Work instruction: Could you repeat the entries below exactly, but only from the line with "The height and width of the screenshot is (423, 868)." through the line with "The width and height of the screenshot is (760, 460).", and without any picture?

Data for review:

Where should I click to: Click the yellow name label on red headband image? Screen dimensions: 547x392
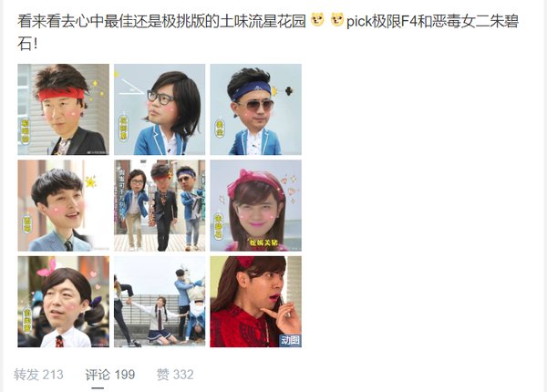26,130
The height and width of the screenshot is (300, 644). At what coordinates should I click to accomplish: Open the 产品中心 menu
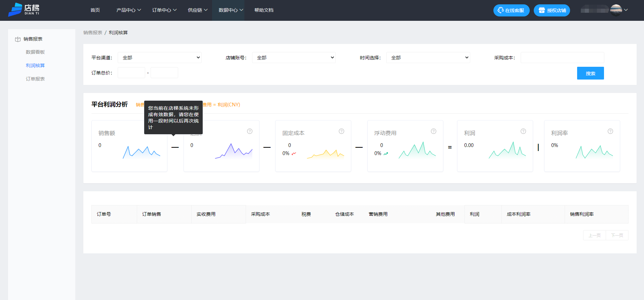coord(128,10)
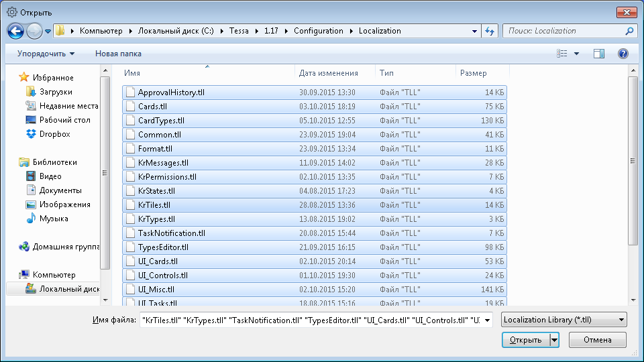This screenshot has width=644, height=362.
Task: Click Новая папка in toolbar
Action: (118, 54)
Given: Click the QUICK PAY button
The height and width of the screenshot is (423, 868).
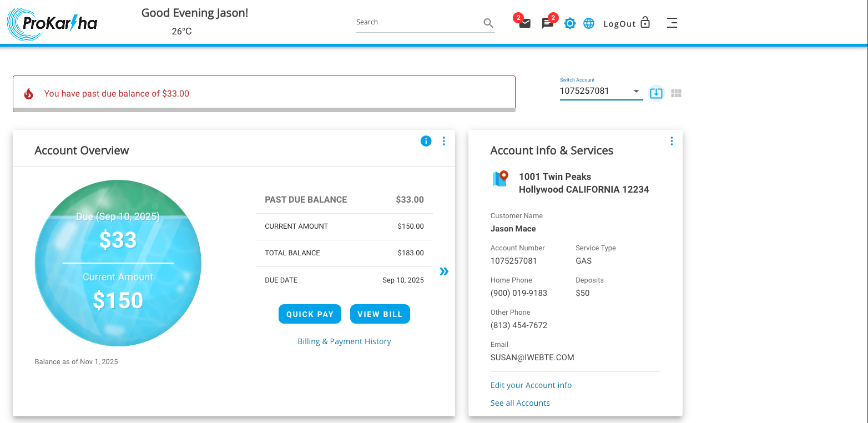Looking at the screenshot, I should tap(310, 314).
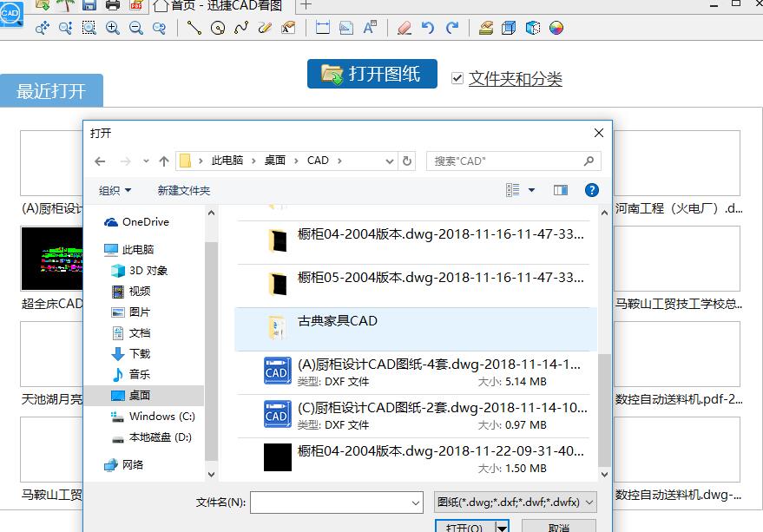Click the zoom out magnifier icon
The image size is (763, 532).
(136, 28)
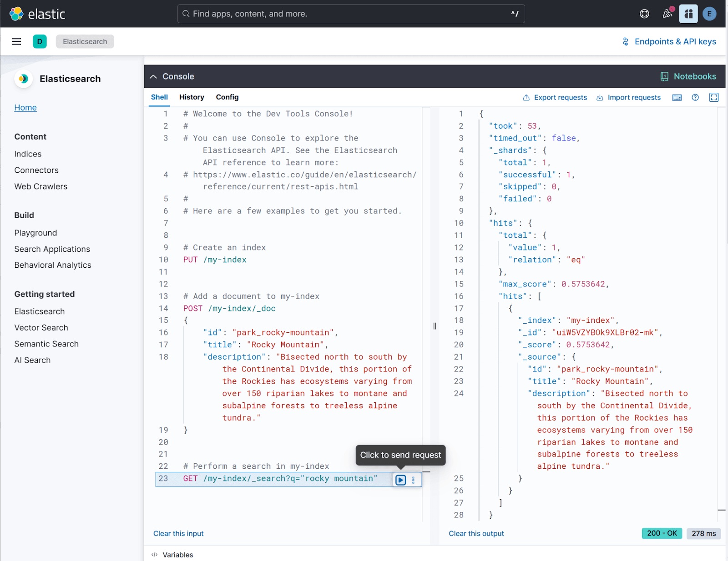Switch to the History tab
This screenshot has height=561, width=728.
point(192,97)
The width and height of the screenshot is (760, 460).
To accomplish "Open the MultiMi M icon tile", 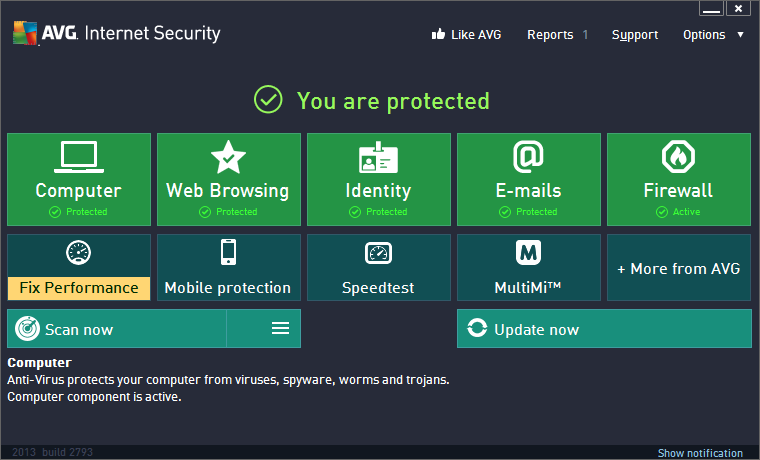I will coord(528,252).
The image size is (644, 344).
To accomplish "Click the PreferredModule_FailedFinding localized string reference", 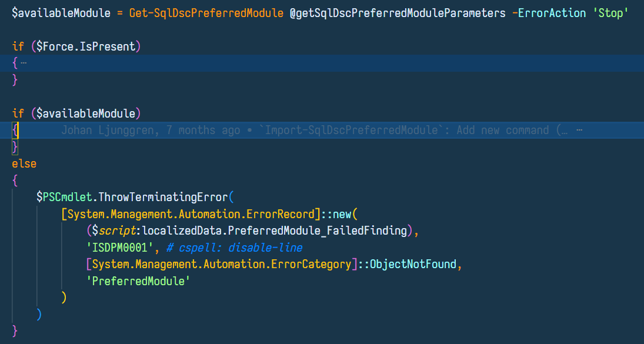I will (x=317, y=231).
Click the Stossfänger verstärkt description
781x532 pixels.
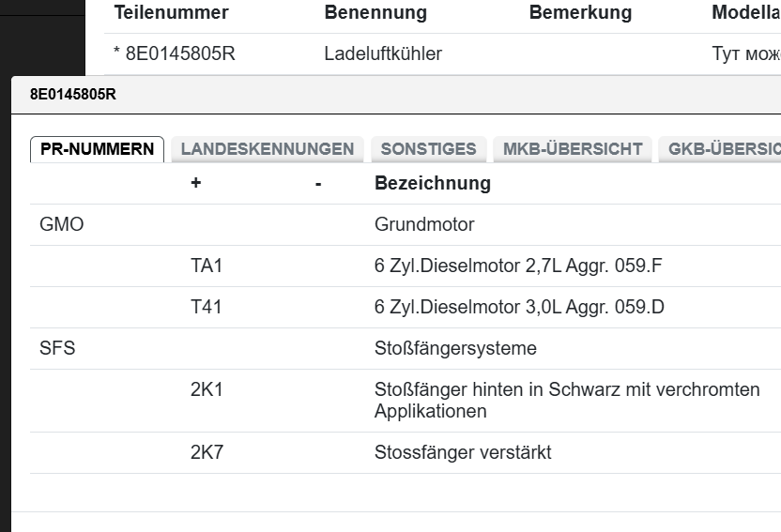pos(463,453)
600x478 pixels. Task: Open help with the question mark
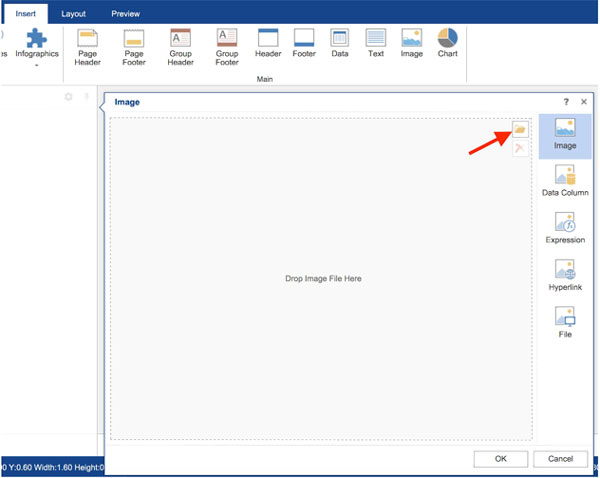tap(566, 102)
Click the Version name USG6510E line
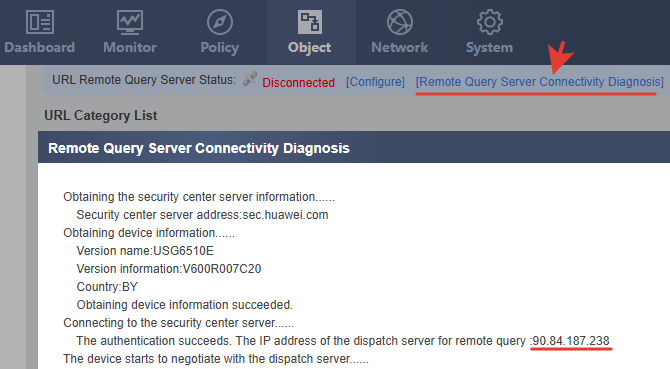 click(145, 251)
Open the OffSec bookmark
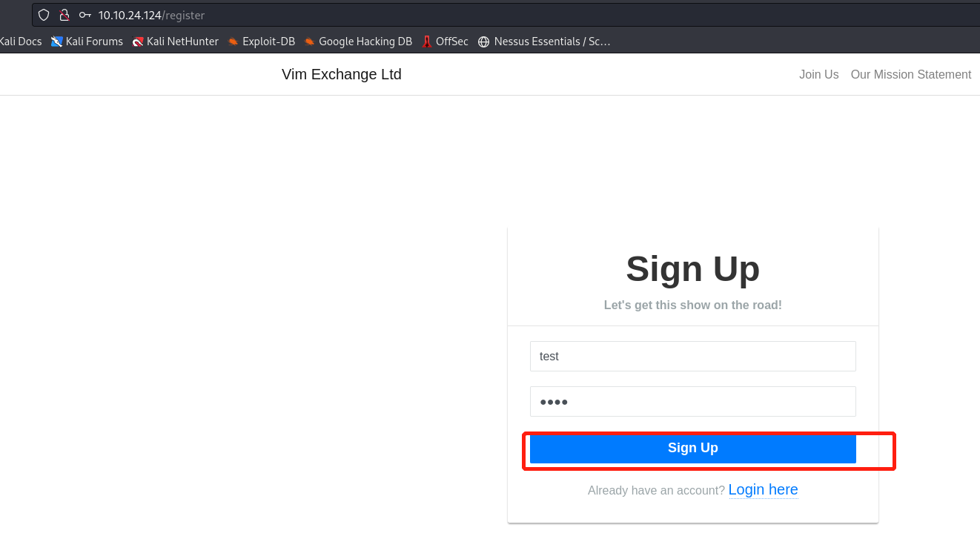Screen dimensions: 980x539 445,42
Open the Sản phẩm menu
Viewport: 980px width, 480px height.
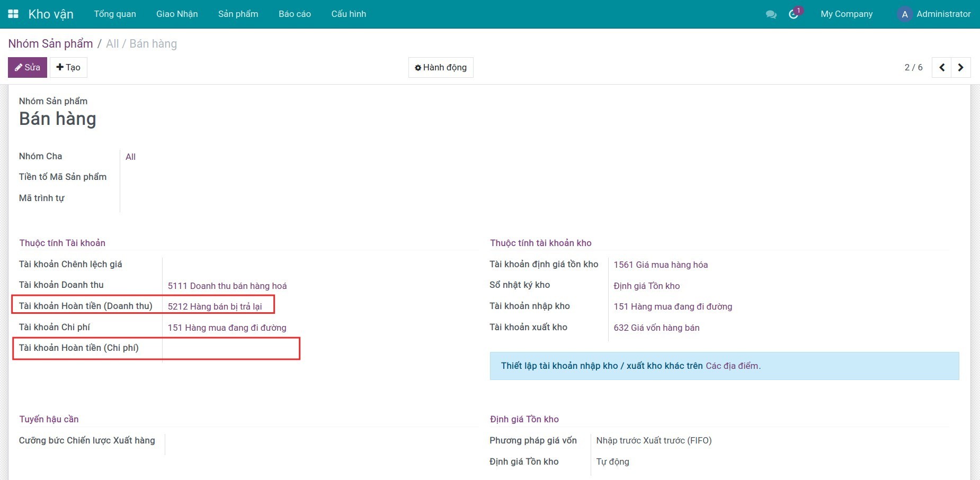click(238, 14)
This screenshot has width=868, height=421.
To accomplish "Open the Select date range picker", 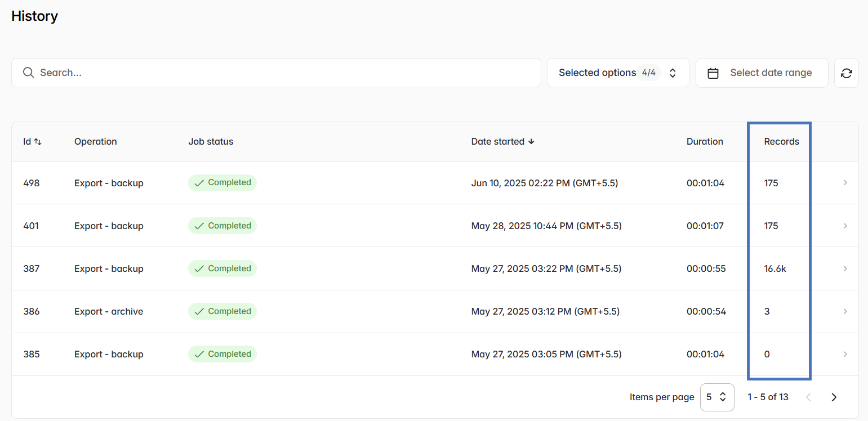I will pyautogui.click(x=770, y=73).
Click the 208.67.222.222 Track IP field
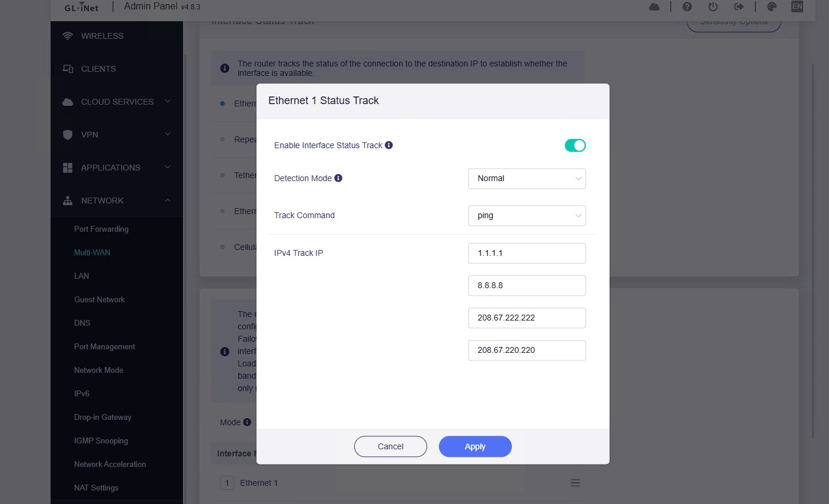829x504 pixels. tap(527, 318)
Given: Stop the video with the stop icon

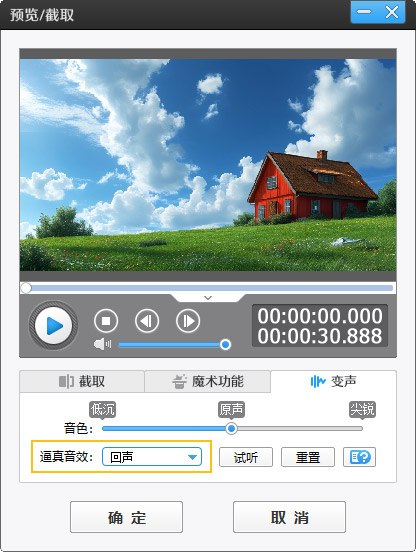Looking at the screenshot, I should [106, 321].
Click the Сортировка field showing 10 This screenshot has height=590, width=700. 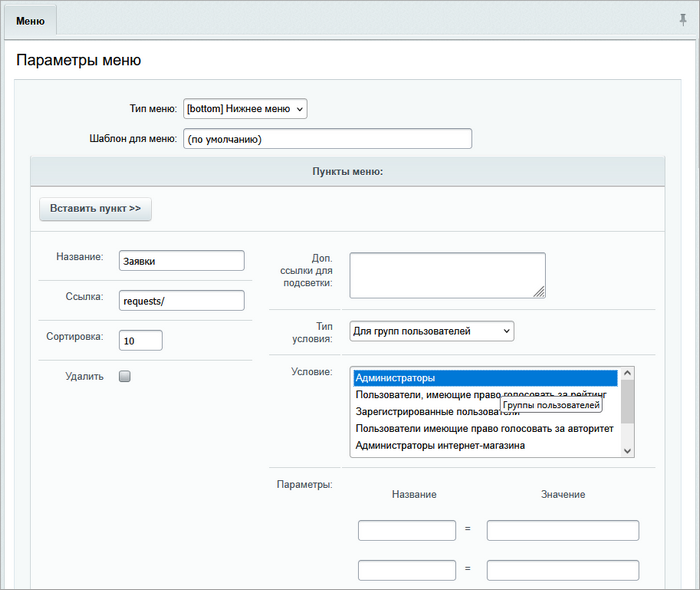[140, 340]
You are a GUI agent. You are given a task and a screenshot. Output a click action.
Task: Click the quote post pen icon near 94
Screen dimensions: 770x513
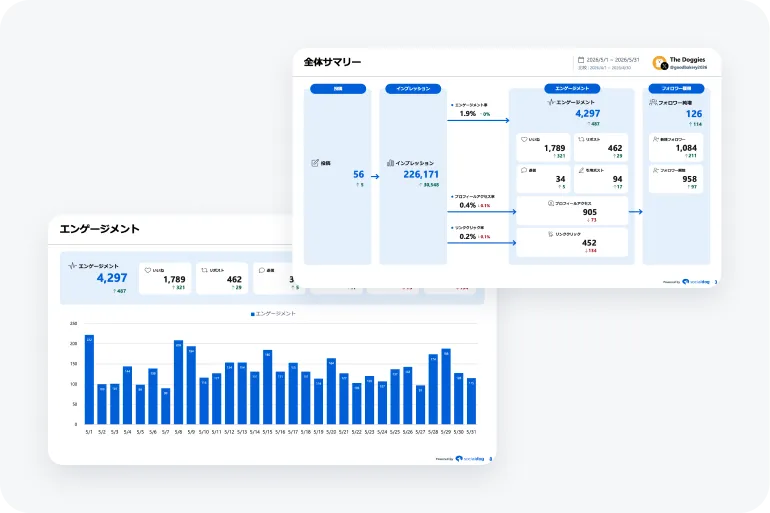coord(581,170)
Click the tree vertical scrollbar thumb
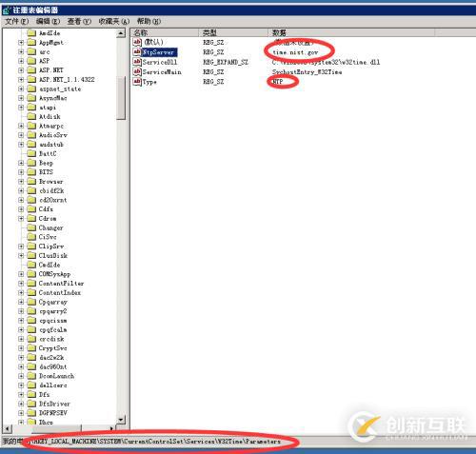 pos(121,98)
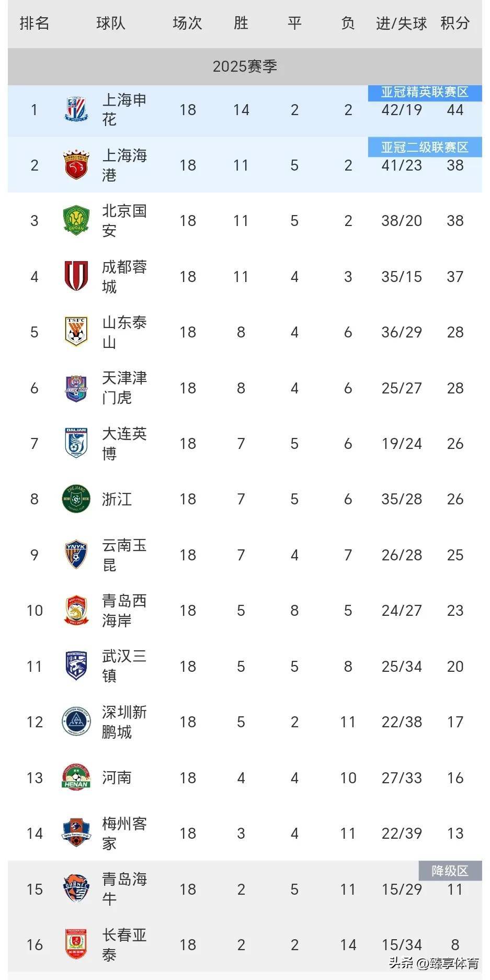The width and height of the screenshot is (490, 980).
Task: Open the 青岛西海岸 team name link
Action: [x=124, y=611]
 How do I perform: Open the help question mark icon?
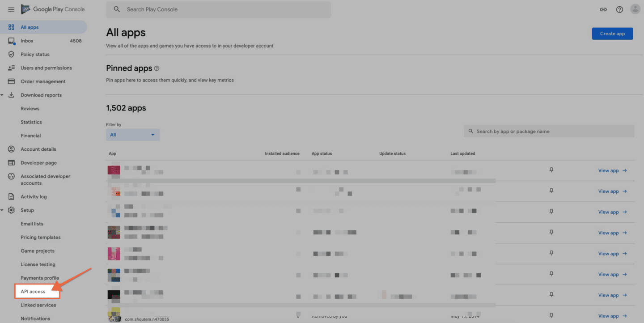[619, 9]
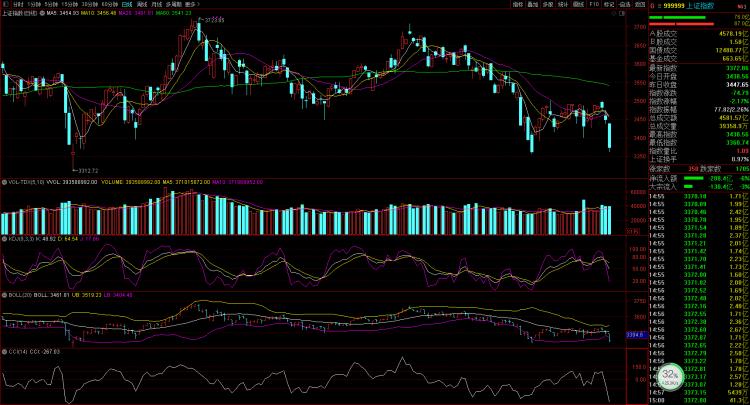Add to watchlist with 自选 button
750x405 pixels.
(623, 5)
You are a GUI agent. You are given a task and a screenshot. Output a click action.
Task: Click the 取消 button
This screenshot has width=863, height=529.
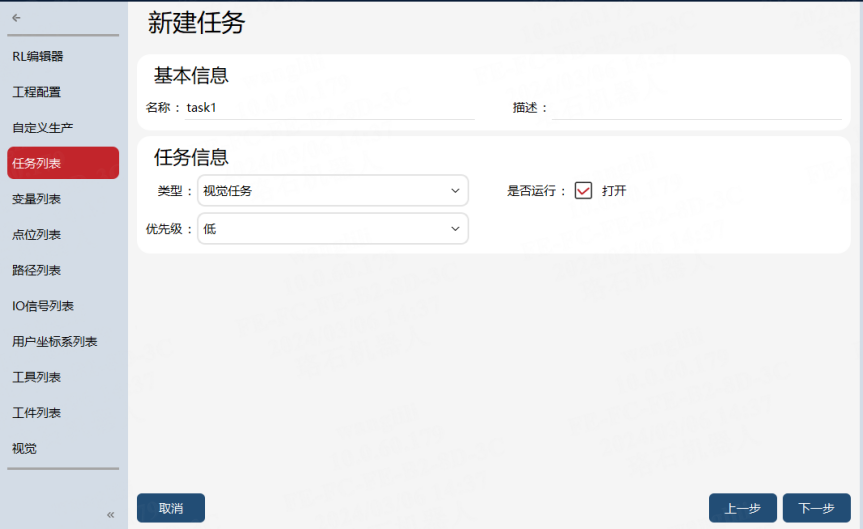point(171,508)
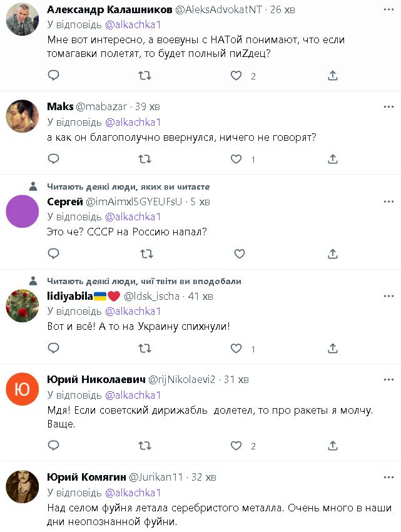Viewport: 401px width, 532px height.
Task: Retweet Сергей's tweet about СССР
Action: tap(145, 253)
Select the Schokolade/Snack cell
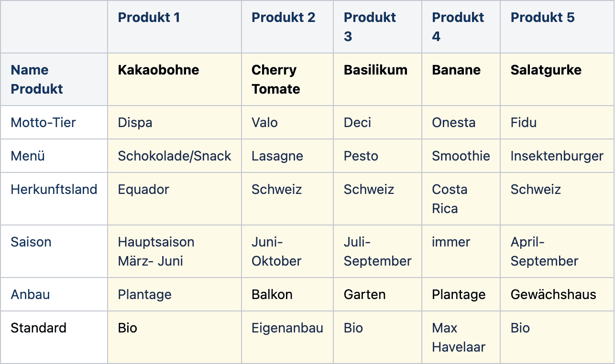This screenshot has width=615, height=364. pyautogui.click(x=175, y=156)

Answer to the exercise:
The height and width of the screenshot is (423, 868).
Looking at the screenshot, I should tap(310, 314).
Click the zoom out magnifier icon
The image size is (763, 532).
(136, 28)
Switch to the History tab
This screenshot has height=561, width=728.
point(192,97)
The width and height of the screenshot is (760, 460).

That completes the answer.